---- Listed entries

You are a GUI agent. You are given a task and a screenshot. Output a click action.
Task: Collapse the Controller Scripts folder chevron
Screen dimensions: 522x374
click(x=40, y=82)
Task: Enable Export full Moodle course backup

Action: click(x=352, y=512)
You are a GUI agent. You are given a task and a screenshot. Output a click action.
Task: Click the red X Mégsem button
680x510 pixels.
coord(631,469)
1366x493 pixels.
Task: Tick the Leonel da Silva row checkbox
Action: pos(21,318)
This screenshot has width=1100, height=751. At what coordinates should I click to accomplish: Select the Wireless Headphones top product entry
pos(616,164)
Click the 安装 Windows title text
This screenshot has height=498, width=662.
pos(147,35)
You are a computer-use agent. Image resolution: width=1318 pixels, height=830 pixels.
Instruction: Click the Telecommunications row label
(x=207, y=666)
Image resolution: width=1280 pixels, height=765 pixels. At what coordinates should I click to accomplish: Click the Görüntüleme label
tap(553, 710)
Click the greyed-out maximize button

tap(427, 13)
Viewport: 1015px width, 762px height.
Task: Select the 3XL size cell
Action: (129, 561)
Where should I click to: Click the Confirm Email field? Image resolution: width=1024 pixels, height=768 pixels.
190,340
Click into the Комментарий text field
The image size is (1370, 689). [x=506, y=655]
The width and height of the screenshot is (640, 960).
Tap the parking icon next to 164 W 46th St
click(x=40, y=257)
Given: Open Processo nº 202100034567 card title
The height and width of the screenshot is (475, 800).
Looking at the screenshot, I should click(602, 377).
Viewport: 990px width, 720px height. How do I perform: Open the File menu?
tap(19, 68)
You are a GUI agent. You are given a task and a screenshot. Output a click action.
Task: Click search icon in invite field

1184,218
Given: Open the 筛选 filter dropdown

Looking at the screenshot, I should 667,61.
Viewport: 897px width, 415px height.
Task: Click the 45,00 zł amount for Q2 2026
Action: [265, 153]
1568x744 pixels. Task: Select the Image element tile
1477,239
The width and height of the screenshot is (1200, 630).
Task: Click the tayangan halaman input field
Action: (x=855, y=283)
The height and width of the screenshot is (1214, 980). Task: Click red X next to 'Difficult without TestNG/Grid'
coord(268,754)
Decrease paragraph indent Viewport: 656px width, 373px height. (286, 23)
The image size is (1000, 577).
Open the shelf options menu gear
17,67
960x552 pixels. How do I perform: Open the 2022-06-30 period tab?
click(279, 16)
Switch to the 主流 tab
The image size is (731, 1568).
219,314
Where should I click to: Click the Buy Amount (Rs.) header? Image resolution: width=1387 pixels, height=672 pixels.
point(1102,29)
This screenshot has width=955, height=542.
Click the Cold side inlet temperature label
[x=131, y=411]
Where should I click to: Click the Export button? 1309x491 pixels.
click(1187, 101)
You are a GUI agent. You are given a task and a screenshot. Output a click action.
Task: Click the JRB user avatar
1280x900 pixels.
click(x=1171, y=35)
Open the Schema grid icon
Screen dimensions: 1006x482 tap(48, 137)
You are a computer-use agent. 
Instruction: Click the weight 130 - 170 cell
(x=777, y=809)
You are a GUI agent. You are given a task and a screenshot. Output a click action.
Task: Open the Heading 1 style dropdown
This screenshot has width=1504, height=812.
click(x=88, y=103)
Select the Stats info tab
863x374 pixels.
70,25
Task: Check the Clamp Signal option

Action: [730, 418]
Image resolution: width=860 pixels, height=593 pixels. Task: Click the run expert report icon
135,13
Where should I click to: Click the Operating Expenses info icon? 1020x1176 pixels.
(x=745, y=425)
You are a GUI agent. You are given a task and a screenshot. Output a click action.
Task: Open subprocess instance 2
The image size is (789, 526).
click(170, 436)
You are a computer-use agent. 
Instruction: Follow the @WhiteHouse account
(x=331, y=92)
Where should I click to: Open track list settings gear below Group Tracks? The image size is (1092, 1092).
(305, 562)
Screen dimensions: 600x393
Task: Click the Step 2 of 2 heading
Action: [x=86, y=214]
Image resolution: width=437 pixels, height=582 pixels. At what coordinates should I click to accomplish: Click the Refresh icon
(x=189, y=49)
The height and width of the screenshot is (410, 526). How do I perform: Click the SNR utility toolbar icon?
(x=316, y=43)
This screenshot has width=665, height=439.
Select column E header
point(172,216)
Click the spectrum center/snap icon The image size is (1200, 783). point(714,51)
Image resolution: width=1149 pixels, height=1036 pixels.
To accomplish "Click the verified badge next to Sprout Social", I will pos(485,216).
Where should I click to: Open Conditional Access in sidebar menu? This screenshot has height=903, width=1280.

--------

Problem to work on
Could you please reproduce each record exactly, leaving nothing out?

Response below
You are a GUI agent. You are given a task and a screenshot. Output a click action.
Task: Collapse the Controller Scripts folder chevron
Screen dimensions: 522x374
click(x=40, y=82)
Task: Enable Export full Moodle course backup

Action: click(x=352, y=512)
You are a GUI agent. You are given a task and a screenshot. Output a click action.
Task: Click the red X Mégsem button
680x510 pixels.
coord(631,469)
1366x493 pixels.
Task: Tick the Leonel da Silva row checkbox
Action: pos(21,318)
This screenshot has width=1100, height=751. At what coordinates should I click to accomplish: Select the Wireless Headphones top product entry
pos(616,164)
Click the 安装 Windows title text
This screenshot has height=498, width=662.
pos(147,35)
You are a computer-use agent. Image resolution: width=1318 pixels, height=830 pixels.
Instruction: Click the Telecommunications row label
(x=207, y=666)
Image resolution: width=1280 pixels, height=765 pixels. At what coordinates should I click to accomplish: Click the Görüntüleme label
tap(553, 710)
Click the greyed-out maximize button

tap(427, 13)
Viewport: 1015px width, 762px height.
Task: Select the 3XL size cell
Action: (129, 561)
Where should I click to: Click the Confirm Email field? Image resolution: width=1024 pixels, height=768 pixels.
190,340
Click into the Комментарий text field
The image size is (1370, 689). [x=506, y=655]
The width and height of the screenshot is (640, 960).
Tap the parking icon next to 164 W 46th St
click(x=40, y=257)
Given: Open Processo nº 202100034567 card title
The height and width of the screenshot is (475, 800).
Looking at the screenshot, I should click(602, 377).
Viewport: 990px width, 720px height. How do I perform: Open the File menu?
tap(19, 68)
You are a GUI agent. You are given a task and a screenshot. Output a click action.
Task: Click search icon in invite field

1184,218
Given: Open the 筛选 filter dropdown

Looking at the screenshot, I should 667,61.
Viewport: 897px width, 415px height.
Task: Click the 45,00 zł amount for Q2 2026
Action: [265, 153]
1568x744 pixels. Task: Select the Image element tile
1477,239
The width and height of the screenshot is (1200, 630).
Task: Click the tayangan halaman input field
Action: (x=855, y=283)
The height and width of the screenshot is (1214, 980). Task: Click red X next to 'Difficult without TestNG/Grid'
coord(268,754)
Decrease paragraph indent Viewport: 656px width, 373px height. (286, 23)
The image size is (1000, 577).
Open the shelf options menu gear
17,67
960x552 pixels. How do I perform: Open the 2022-06-30 period tab?
click(279, 16)
Switch to the 主流 tab
The image size is (731, 1568).
219,314
Where should I click to: Click the Buy Amount (Rs.) header? Image resolution: width=1387 pixels, height=672 pixels.
point(1102,29)
This screenshot has width=955, height=542.
Click the Cold side inlet temperature label
[x=131, y=411]
Where should I click to: Click the Export button? 1309x491 pixels.
click(1187, 101)
You are a GUI agent. You are given a task and a screenshot. Output a click action.
Task: Click the JRB user avatar
1280x900 pixels.
click(x=1171, y=35)
Open the Schema grid icon
Screen dimensions: 1006x482 tap(48, 137)
You are a computer-use agent. 
Instruction: Click the weight 130 - 170 cell
(x=777, y=809)
You are a GUI agent. You are given a task and a screenshot. Output a click action.
Task: Open the Heading 1 style dropdown
This screenshot has width=1504, height=812.
click(x=88, y=103)
Select the Stats info tab
863x374 pixels.
70,25
Task: Check the Clamp Signal option

Action: [730, 418]
Image resolution: width=860 pixels, height=593 pixels. Task: Click the run expert report icon
135,13
Where should I click to: Click the Operating Expenses info icon? 1020x1176 pixels.
(x=745, y=425)
You are a GUI agent. You are given a task and a screenshot. Output a click action.
Task: Open subprocess instance 2
The image size is (789, 526).
click(170, 436)
You are a computer-use agent. 
Instruction: Follow the @WhiteHouse account
(x=331, y=92)
Where should I click to: Open track list settings gear below Group Tracks? The image size is (1092, 1092).
(305, 562)
Screen dimensions: 600x393
Task: Click the Step 2 of 2 heading
Action: [x=86, y=214]
Image resolution: width=437 pixels, height=582 pixels. At what coordinates should I click to accomplish: Click the Refresh icon
(x=189, y=49)
The height and width of the screenshot is (410, 526). How do I perform: Click the SNR utility toolbar icon?
(x=316, y=43)
This screenshot has width=665, height=439.
Select column E header
point(172,216)
Click the spectrum center/snap icon The image size is (1200, 783). point(714,51)
Image resolution: width=1149 pixels, height=1036 pixels.
To accomplish "Click the verified badge next to Sprout Social", I will pos(485,216).
Where should I click to: Open Conditional Access in sidebar menu? This screenshot has height=903, width=1280.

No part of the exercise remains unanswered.